The problem: The records are to be copied word for word, and the pictures dropped.

Given data:
__________
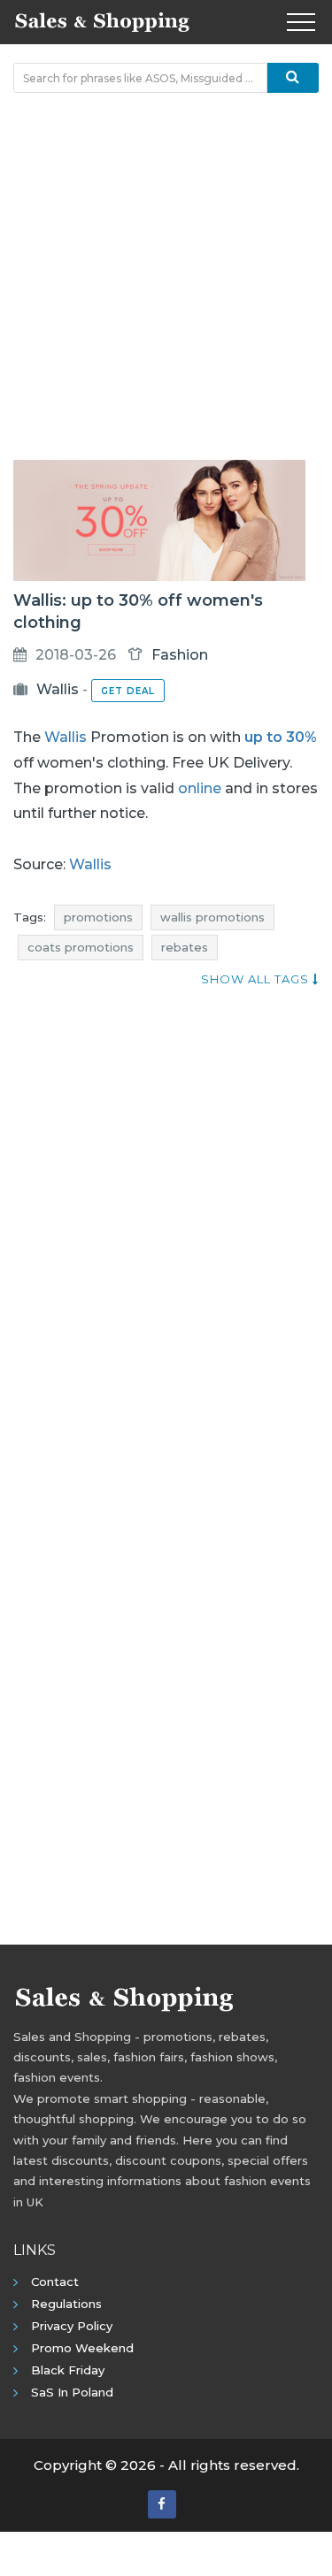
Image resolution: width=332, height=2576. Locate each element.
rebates (184, 947)
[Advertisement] (166, 276)
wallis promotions (212, 917)
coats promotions (80, 947)
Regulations (66, 2304)
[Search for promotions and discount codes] (293, 78)
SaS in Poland (72, 2392)
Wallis (57, 689)
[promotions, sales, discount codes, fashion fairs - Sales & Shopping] (101, 20)
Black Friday (67, 2370)
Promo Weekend (82, 2348)
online (199, 788)
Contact (55, 2281)
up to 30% (280, 737)
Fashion (179, 654)
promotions (98, 917)
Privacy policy (71, 2326)
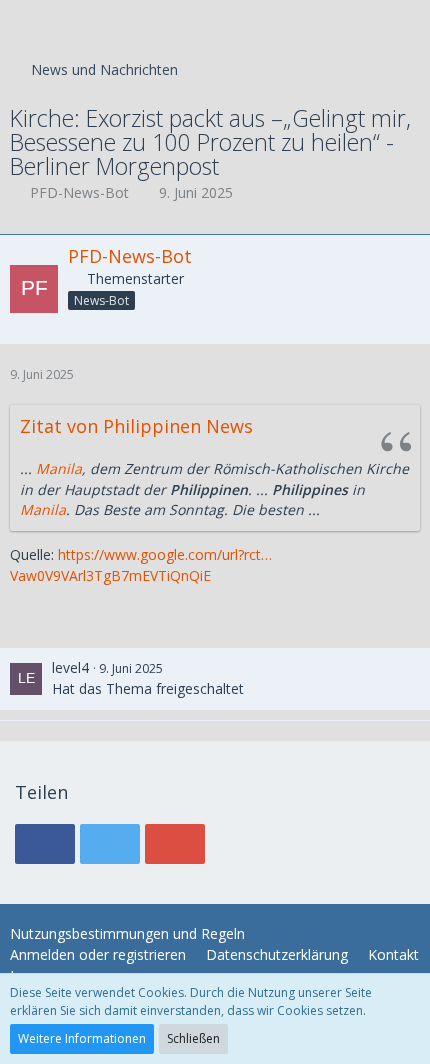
__________
Output for this exercise:
Image resolution: width=332, height=2576. Locate each element.
rebates (184, 947)
[Advertisement] (166, 276)
wallis promotions (212, 917)
coats promotions (80, 947)
Regulations (66, 2304)
[Search for promotions and discount codes] (293, 78)
SaS in Poland (72, 2392)
Wallis (57, 689)
[promotions, sales, discount codes, fashion fairs - Sales & Shopping] (101, 20)
Black Friday (67, 2370)
Promo Weekend (82, 2348)
online (199, 788)
Contact (55, 2281)
up to 30% (280, 737)
Fashion (179, 654)
promotions (98, 917)
Privacy policy (71, 2326)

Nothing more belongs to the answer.